If you're getting by on fewer than six hours per night, you are likely more susceptible to stress, cravings and other temptations. Lack of sleep also makes it more difficult to control your emotions and focus on your goals because it impairs your brain's ability to deal with glucose.
That iced mocha might give me immediate gratification and even focus, but, notes McGonigal, the downside is hazardous to my health. Giving in to a sugar craving can lead to "self-control crash-and-burn," she writes. "Blood sugar spikes and crashes can interfere with the body and brain's ability to use sugar." Instead, she recommends high-energy, low-glycemic foods like lean proteins, nuts and beans, high-fiber grains and cereals, and fruits and veggies.
[Related story: 5 Ways to Tame Your Sweet Tooth]
Think long-term consequences rather than short-term pleasures.

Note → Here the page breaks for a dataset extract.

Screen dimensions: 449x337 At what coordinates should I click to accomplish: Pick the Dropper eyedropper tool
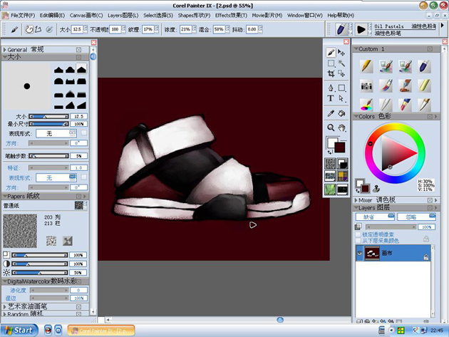point(331,113)
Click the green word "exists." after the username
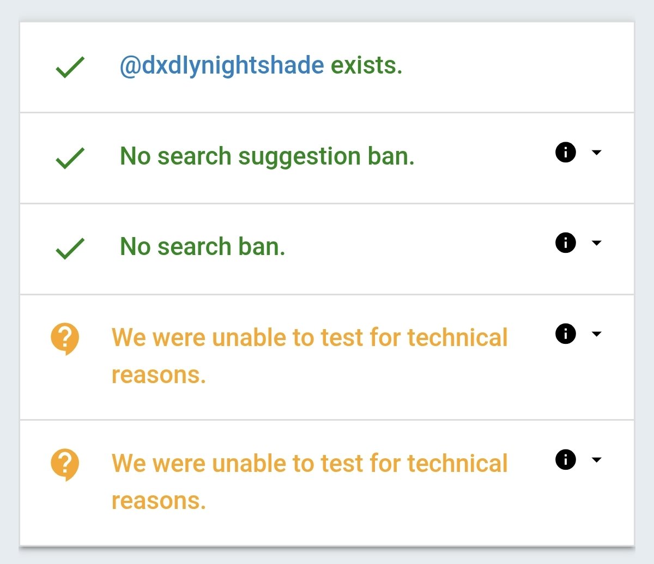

If you can think of whatever temptation you're considering as if it's a cigarette or something equally harmful to your long-term health, the temptation will be less acute.
Set small, realistic goals.
Whatever goal you set for yourself, cut it in half, McGonigal recommends. If you vow to lose 30 pounds, shoot for 15. Set a goal to exercise once or twice a week instead of every day if you're just starting to work out. "Setting small goals will give you small successes that will motivate you to continue," she notes.
OK, let me revamp my New Year's resolutions: I shall get more sleep; I shall breathe deeply. I shall meditate and try to de-stress. And then maybe that iced mocha mirage will disappear.